== Segment start ==

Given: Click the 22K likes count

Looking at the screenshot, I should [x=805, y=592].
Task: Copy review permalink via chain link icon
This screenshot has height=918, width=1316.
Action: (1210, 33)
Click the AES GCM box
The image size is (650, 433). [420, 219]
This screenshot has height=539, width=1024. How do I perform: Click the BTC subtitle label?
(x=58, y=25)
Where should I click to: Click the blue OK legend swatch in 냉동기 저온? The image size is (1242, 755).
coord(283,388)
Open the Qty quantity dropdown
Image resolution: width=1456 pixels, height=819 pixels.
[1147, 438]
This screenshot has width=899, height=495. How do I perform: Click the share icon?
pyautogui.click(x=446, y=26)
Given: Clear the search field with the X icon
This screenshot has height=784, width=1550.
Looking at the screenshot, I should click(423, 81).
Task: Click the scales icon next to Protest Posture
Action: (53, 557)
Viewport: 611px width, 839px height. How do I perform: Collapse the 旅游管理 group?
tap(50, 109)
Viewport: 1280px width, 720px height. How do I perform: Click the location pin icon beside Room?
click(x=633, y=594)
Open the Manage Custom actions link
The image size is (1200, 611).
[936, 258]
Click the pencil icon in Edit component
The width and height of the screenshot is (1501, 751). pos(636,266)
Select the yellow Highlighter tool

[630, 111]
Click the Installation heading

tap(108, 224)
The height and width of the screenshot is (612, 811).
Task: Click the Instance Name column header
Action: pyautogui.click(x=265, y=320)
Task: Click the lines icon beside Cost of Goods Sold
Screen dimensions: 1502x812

== Segment end ==

Try it
Among the entries, copy every line containing the word "Open".

Written response
Open the Qty quantity dropdown
Open the Manage Custom actions link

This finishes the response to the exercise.